I am trying to match only paragraph indexes where the "TEST" is inside but my regex is matching also paragraph without it because there is "TEST" in the next one.

Can you help me and elaborate how to, in general, match only first occurence of pattern BEFORE some other patter?

asdasdasda
2.1 adasdasdasdasdwvwetwevtwtv
wetvwetv TEST wqrqwvrqw
qwvrqwvqwr
2.2 whergtvwe
wetvwetvwetveatw
evtwet
2.3 eyrnenytunrunert
vqevrerwv TEST aevtawtvwetv

^(\d+.\d+)(?=.*?TEST)

2 Answers2

1

This regex only matches characters that are not followed by \d\.\d: demo

^(\d+\.\d+)(?=(?:.(?!\d\.\d))*TEST)

Also the period between the numbers must be escaped if you want it to only match a period instead of being a wildcard.

EDD
  • 2,070
  • 1
  • 10
  • 23
1

The "paragraphs" of interest can be obtained by matching the following regular expression.

^\d+\.\d+\s(?:(?!^\d+\.\d+\s).)*\bTEST\b(?:(?!^\d+\.\d+\s).)*

with the following flags:

  • g: "global", do not return after the first match
  • m: "multiline", causing '^' and '$' to respectively match the beginning of a line (as opposed to matching the beginning and end of the string)
  • s: "single-line mode", . matches all characters, including line terminators

Demo


The expression can be broken down as follows.

^                # match beginning of a line
\d+\.\d+\s       # match 1+ digits then '.' then 1+ digits then a whitespace 
(?:              # begin a non-capture group
  (?!            # begin a negative lookahead
    ^            # match beginning of a line
    \d+\.\d+\s   # match 1+ digits then '.' then 1+ digits then a whitespace 
  )              # end the negative lookahead
  .              # match any character, including line terminators
)                # end non-capture group
*                # execute the non-capture group 0+ times
\bTEST\b         # match 'TEST' with word breaks on both sides
(?:              # begin a non-capture group
  (?!            # begin a negative lookahead
    ^            # match beginning of a line
    \d+\.\d+\s   # match 1+ digits then '.' then 1+ digits then a whitespace 
  )              # end the negative lookahead
  .              # match any character, including line terminators
)                # end non-capture group
*                # execute the non-capture group 0+ times

The technique of matching one character at a time with a negative lookahead (here (?:(?!^\d+\.\d+\s).)) is called the tempered greedy token solution.


Note that there is quite a bit of duplication in this regular expression.

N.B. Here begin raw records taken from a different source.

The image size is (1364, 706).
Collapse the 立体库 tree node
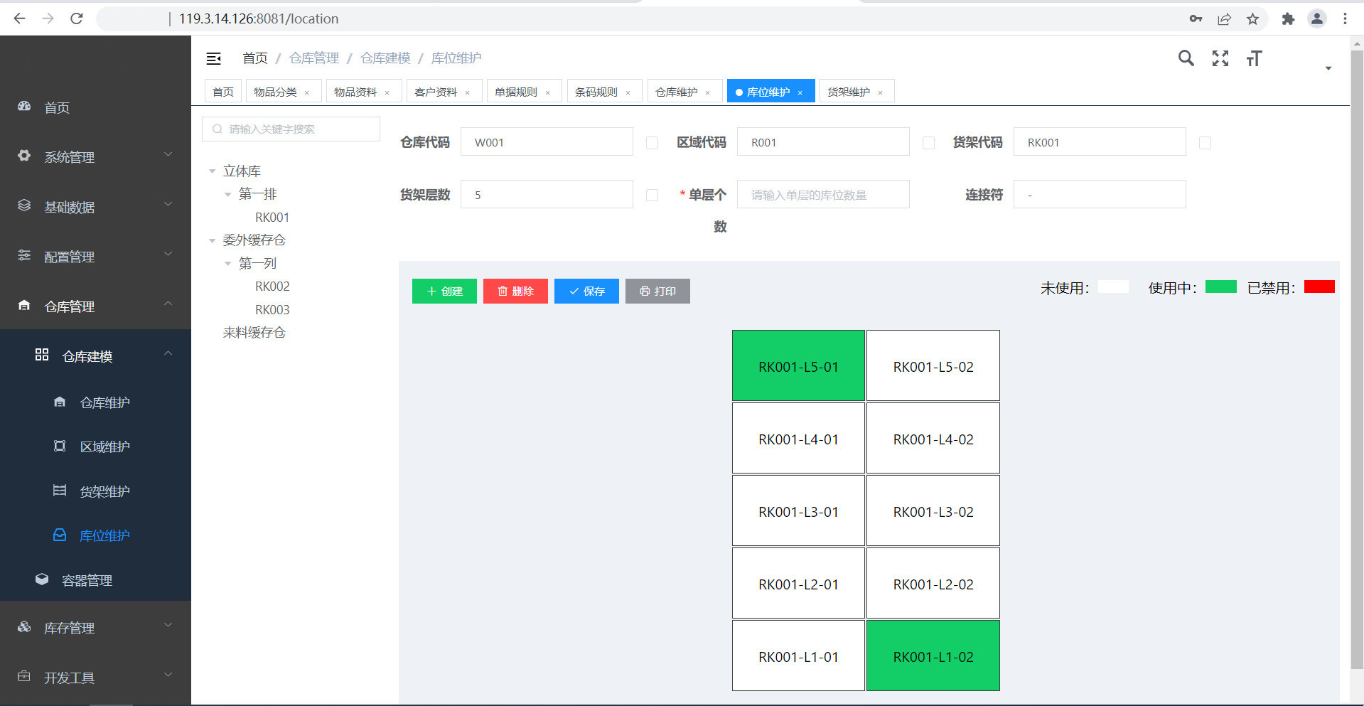(x=212, y=171)
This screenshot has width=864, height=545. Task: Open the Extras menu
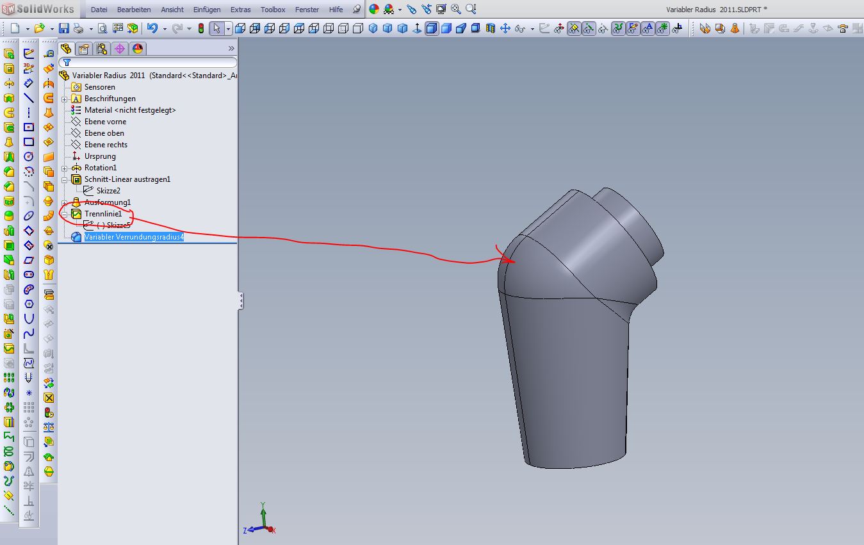point(240,10)
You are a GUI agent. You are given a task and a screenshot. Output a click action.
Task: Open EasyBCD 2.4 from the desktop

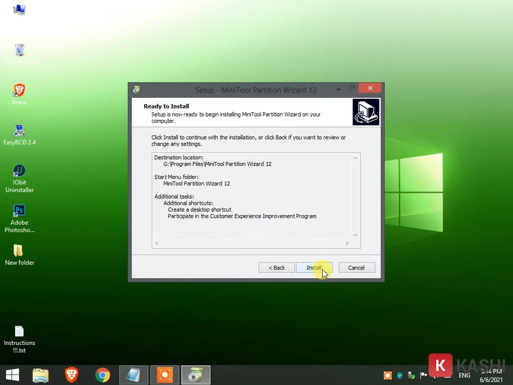tap(19, 134)
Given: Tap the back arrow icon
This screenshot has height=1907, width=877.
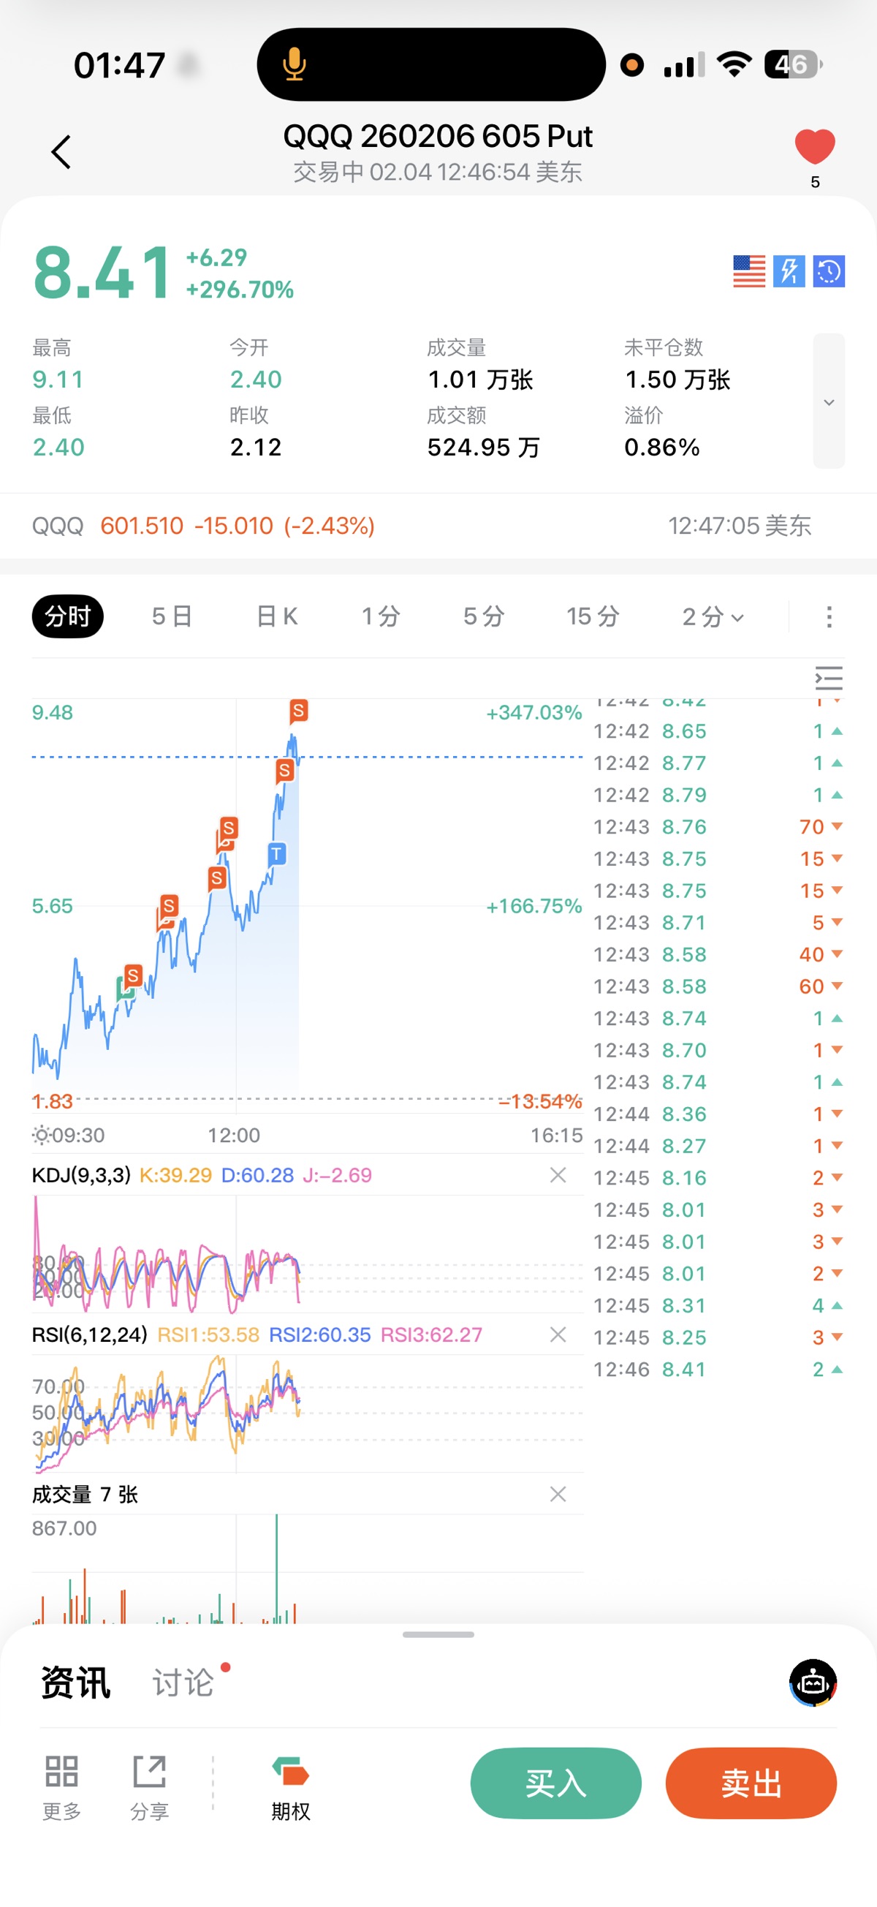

Many regex engines permit the use of subroutines (or subexpressions) to reduce the duplication. With the PCRE engine (which I used at the "Demo" link), for example, you could write

(^\d+\.\d+\s)((?:(?!(?1)).)*)\bTEST\b(?2)

Demo

Here (?1) is replaced by the expression for capture group 1, ^\d+\.\d+\s and (?2) is replaced by the expression for capture group 2, (?:(?!(?1)).)*.

This is perhaps more clear if we used named capture groups.

(?P<float>^\d+\.\d+\s)(?P<beforeTEST>(?:(?!(?P>float)).)*)\bTEST\b(?P>beforeTEST)

Demo

One advantage of the use of subroutines is that it avoids some cut-and-paste copying errors.

Cary Swoveland
  • 106,649
  • 6
  • 63
  • 100